The early stages of the project involved mapping out the pure hydrogen phase diagram, and interpreting the experimental signatures coming from experiments on hydrogen (H), deuterium (D) and mixtures of H-D. Standard methods struggle to simulate these light elements, while our calculations and experiments showed a spectacular agreement. The quantum rotation of molecules is crucial, and the twofold difference if mass between hydrogen and deuterium means that the normal theory of long-ranged correlated motion - "phonons" - breaks down.
Our work touched on two classic mathematical challenges:
The "Kepler conjecture" : we showed that the classic "Lennard-Jones potential" - no fewer than 50 different stability regimes were identified depending on the truncation range of the potential.
The "Kelvin problem" : We found that hydrogen is most stable when surrounded by four metal ions: so much so that metal atoms rearrange to maximise the number of tetrahedral interstices, we showed that Ba and La hydrides adopt structures where all interstitial sites are tetrahedra occupied by hydrogens.
We carried out a number of experimental studies on other diatomic molecules under pressure,. The overall picture which emerges is that with increasing pressure oxygen, nitrogen, chlorine, iodine etc. initially solidify in arrangements that optimise quadrupole interactions, then structures wherein the molecules are increasingly efficiently packed, then undergo a polymerization. We believe they ultimately metallize, but await experimental verification.
We discovered a new "form" of hydrogen, a supermolecule containing 13 rotating molecules, which in turn form a near-spherical cluster with one central molecule surrounded by 12 others. This supermolecule was created in an iodine hydride which, with a ratio of 27:1, has the largest number-fraction of hydrogens of any known compound.
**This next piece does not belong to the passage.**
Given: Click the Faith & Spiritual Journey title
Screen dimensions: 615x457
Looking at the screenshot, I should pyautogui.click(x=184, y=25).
In a shockwave, the high pressure region behind the shockfront occurs fast and only lasts for nanoseconds. Our new interatomic potentials were used to simulate the shock directly using molecular dynamics: it showed different phase behaviour under rapid compression. Only structures which can be accessed quickly are observed, and structures never seen under normal conditions can appear if the transformation is fast enough.